▸ **SUPPLIED ENTRIES**
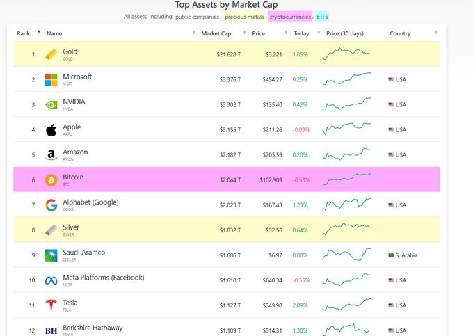Click the Alphabet Google logo icon
This screenshot has width=473, height=336.
51,205
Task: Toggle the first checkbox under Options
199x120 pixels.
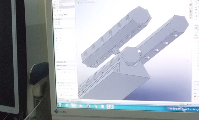Action: click(x=58, y=86)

▸ **PROBLEM REQUIREMENTS**
Give again, exactly, each line from the one that contains "Task: Toggle the first checkbox under Options" through the last line of the material above. Pictures do not belong in the copy.

▸ **RESPONSE BOX**
Task: Toggle the first checkbox under Options
199x120 pixels.
Action: click(x=58, y=86)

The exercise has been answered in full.